↓↓↓

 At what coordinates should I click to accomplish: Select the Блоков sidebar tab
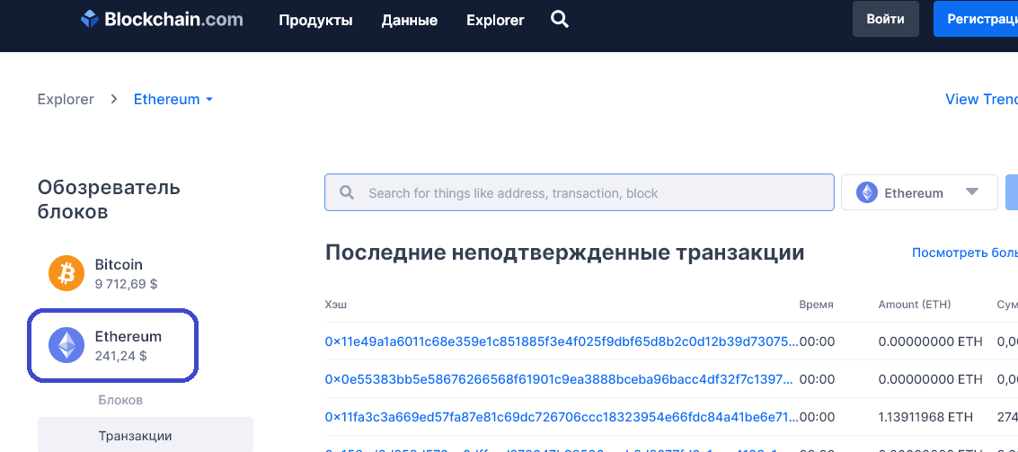(x=120, y=400)
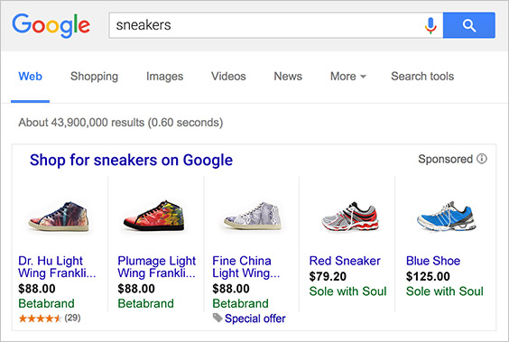Select the News tab
The image size is (509, 342).
[x=288, y=77]
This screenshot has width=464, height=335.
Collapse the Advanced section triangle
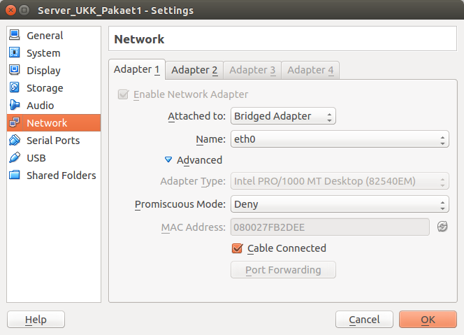click(x=168, y=160)
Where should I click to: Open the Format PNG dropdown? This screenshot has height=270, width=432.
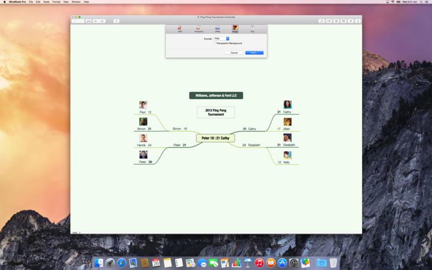tap(222, 38)
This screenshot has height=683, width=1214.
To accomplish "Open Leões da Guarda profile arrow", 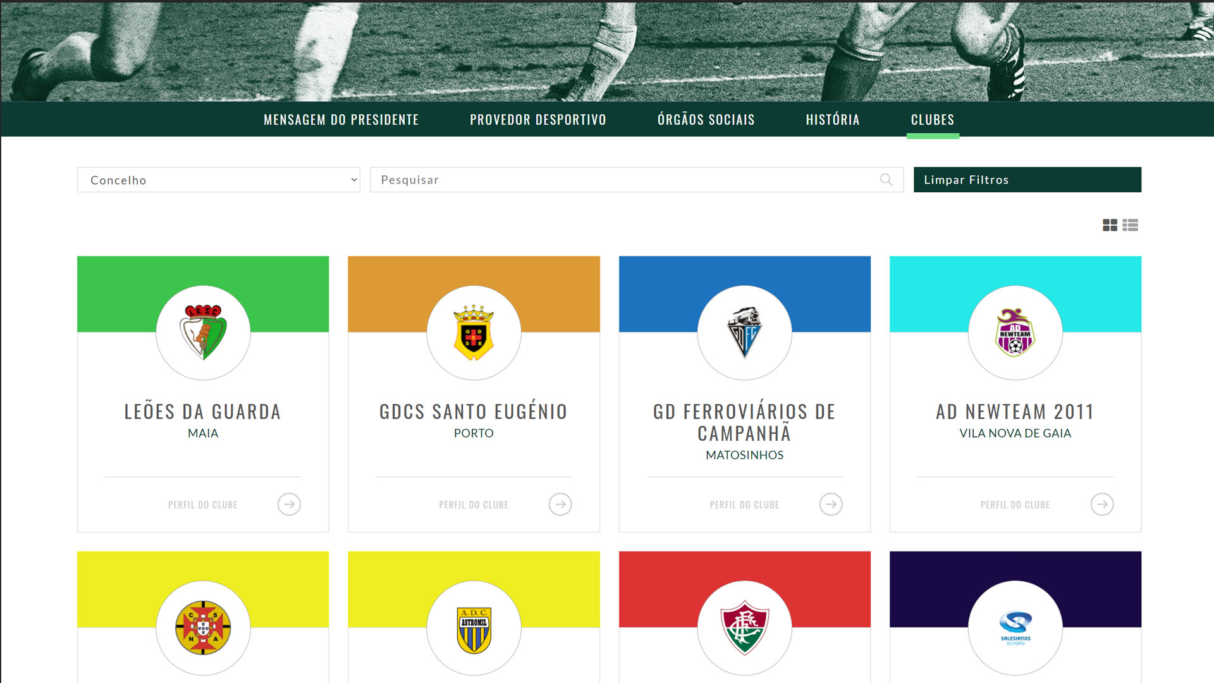I will tap(289, 504).
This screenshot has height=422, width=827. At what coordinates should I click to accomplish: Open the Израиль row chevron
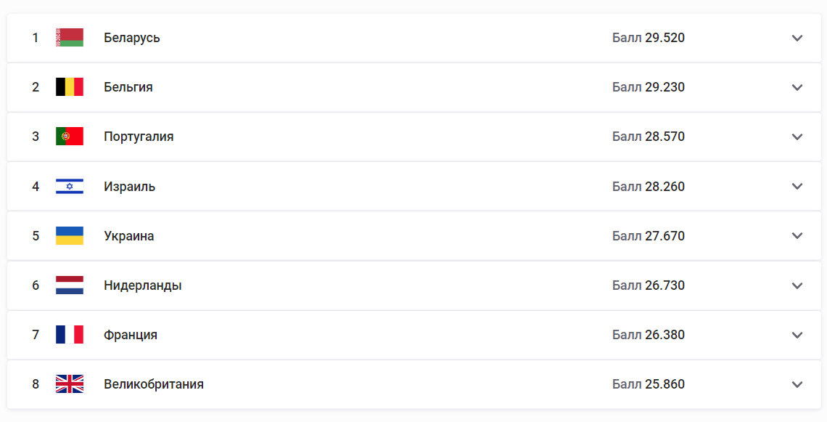(x=797, y=187)
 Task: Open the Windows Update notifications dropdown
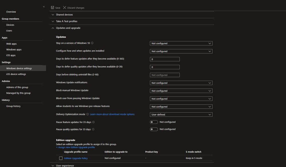tap(181, 83)
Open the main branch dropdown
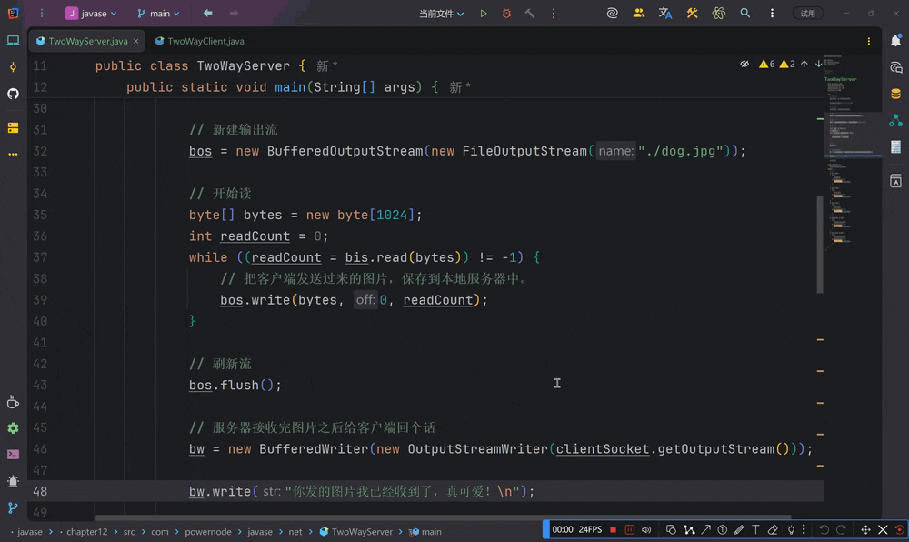Screen dimensions: 909x542 [158, 14]

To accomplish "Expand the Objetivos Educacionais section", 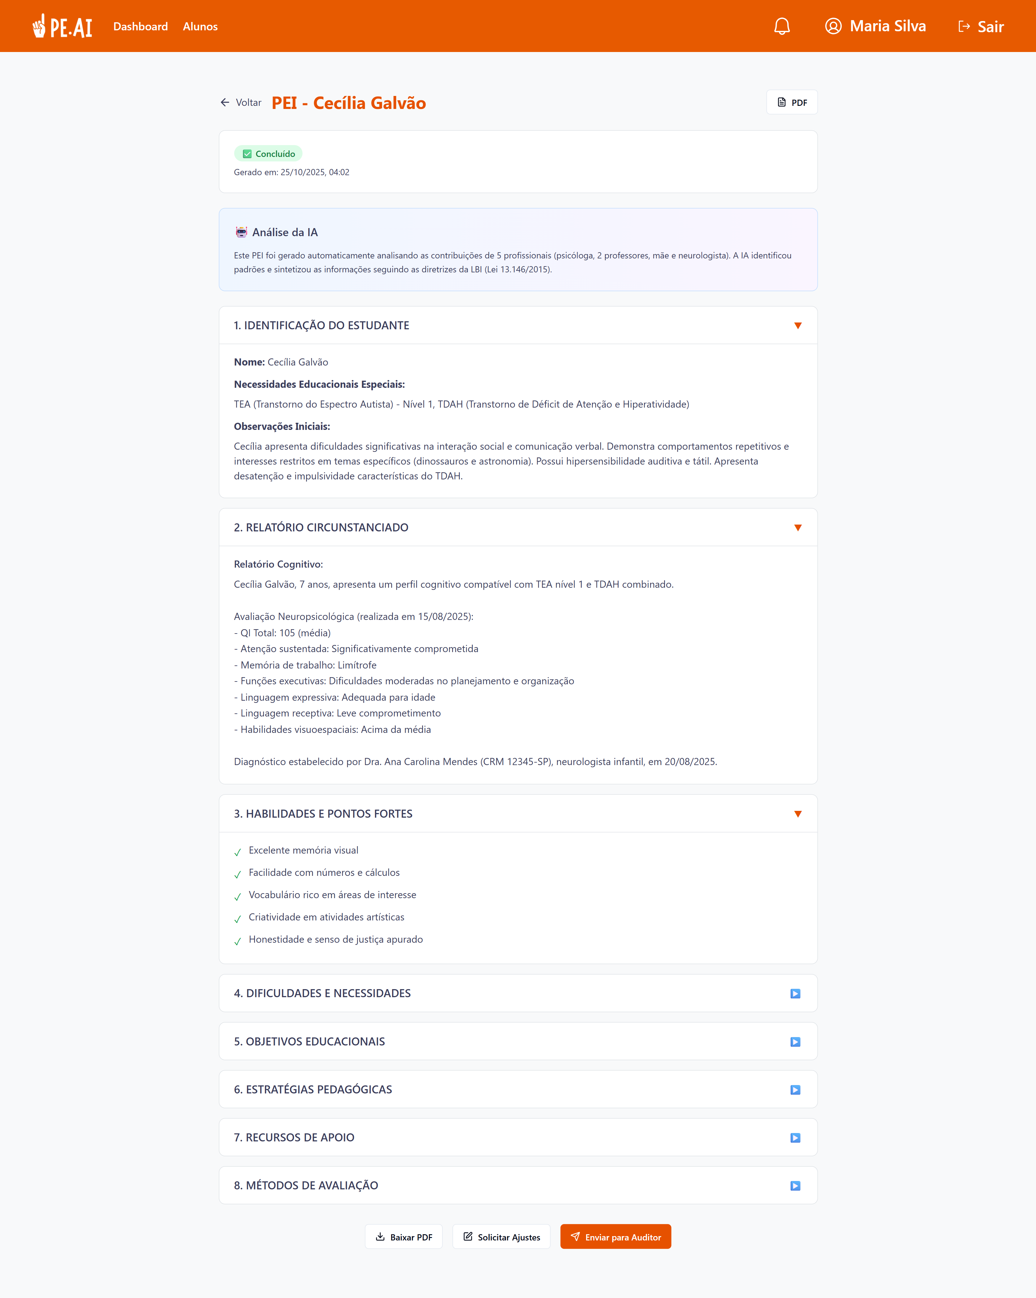I will [795, 1042].
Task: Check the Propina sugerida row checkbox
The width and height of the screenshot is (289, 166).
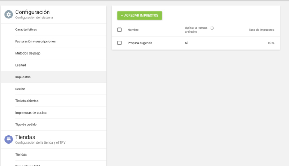Action: [x=120, y=43]
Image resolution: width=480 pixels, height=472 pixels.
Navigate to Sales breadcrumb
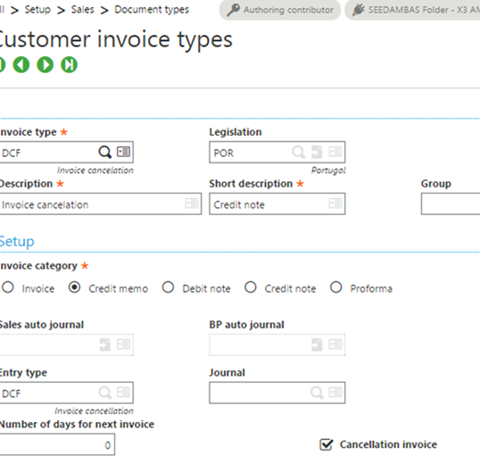click(x=83, y=10)
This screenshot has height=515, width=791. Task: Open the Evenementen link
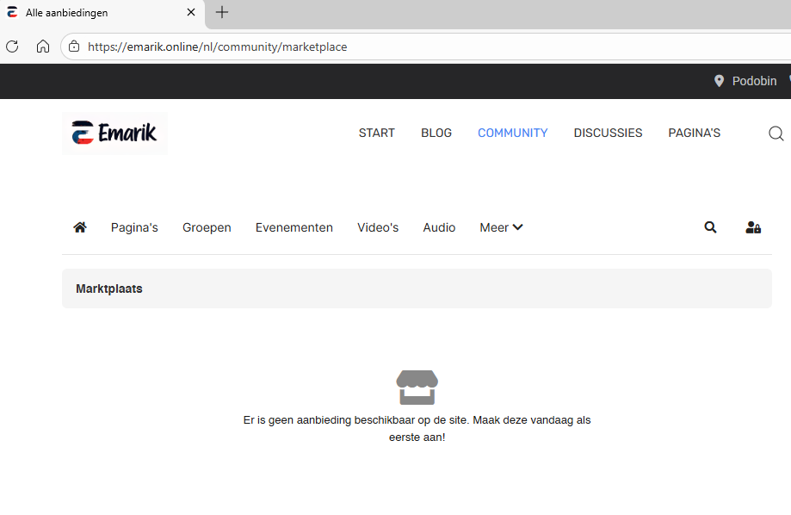pyautogui.click(x=294, y=226)
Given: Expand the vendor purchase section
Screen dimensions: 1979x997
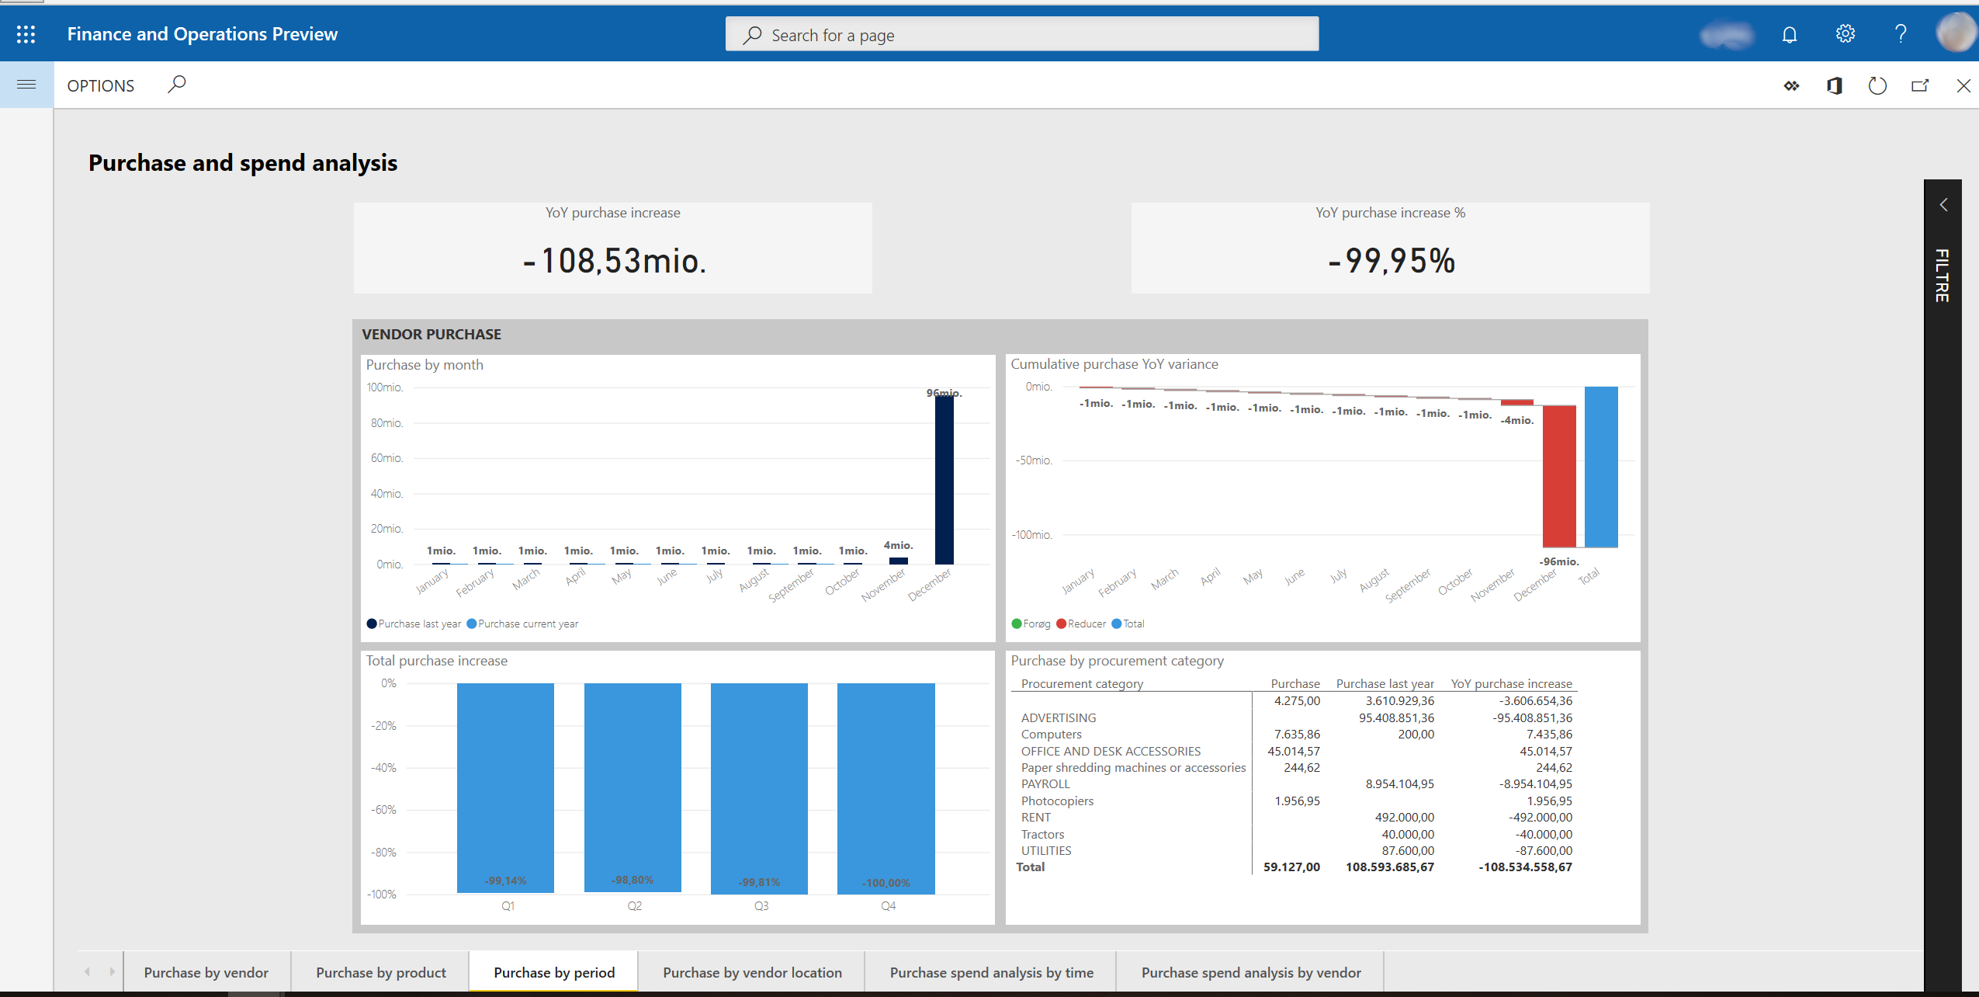Looking at the screenshot, I should [431, 335].
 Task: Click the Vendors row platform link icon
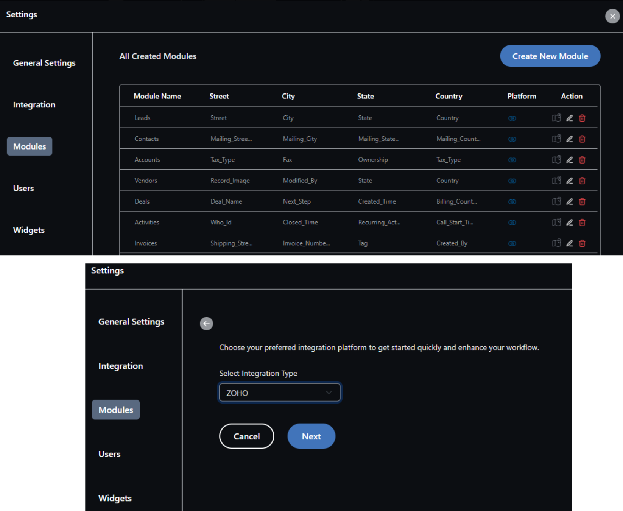click(x=512, y=181)
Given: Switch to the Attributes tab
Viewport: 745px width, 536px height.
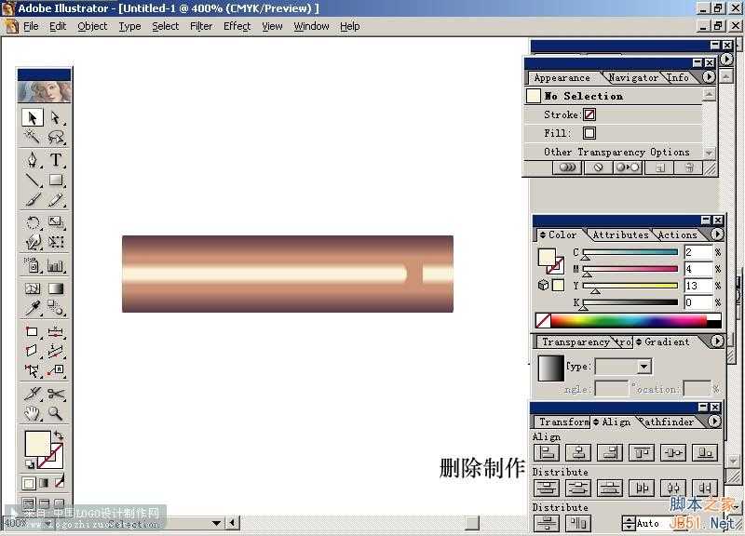Looking at the screenshot, I should pyautogui.click(x=618, y=235).
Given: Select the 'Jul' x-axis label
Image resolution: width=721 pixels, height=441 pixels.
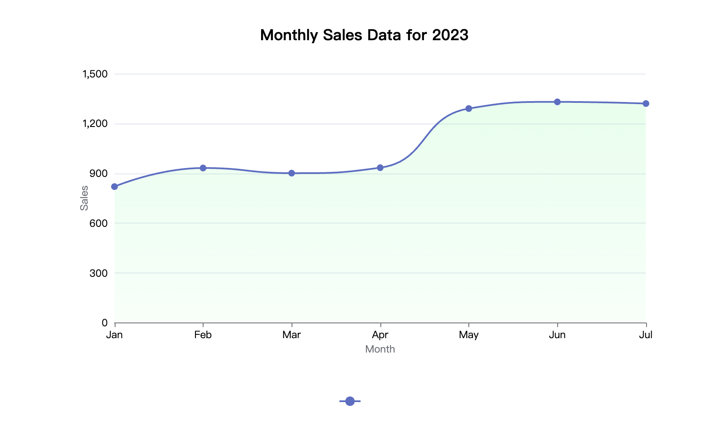Looking at the screenshot, I should coord(646,335).
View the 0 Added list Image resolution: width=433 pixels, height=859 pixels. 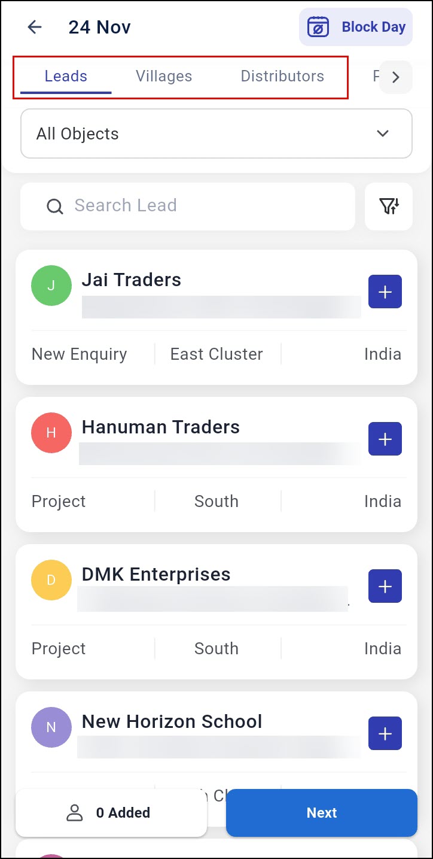click(x=111, y=813)
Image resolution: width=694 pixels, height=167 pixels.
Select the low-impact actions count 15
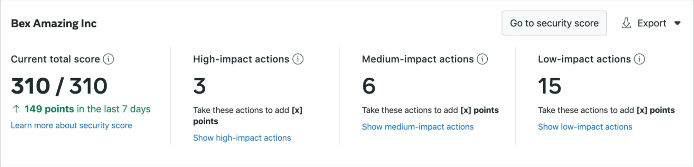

↑↑↑

TASK STATEMENT:
Lines with the word "Given" in them should be copied from the preceding records.

RESULT FOR THIS EXERCISE:
Given: Expand the vendor purchase section
Given: Switch to the Attributes tab
Given: Select the 'Jul' x-axis label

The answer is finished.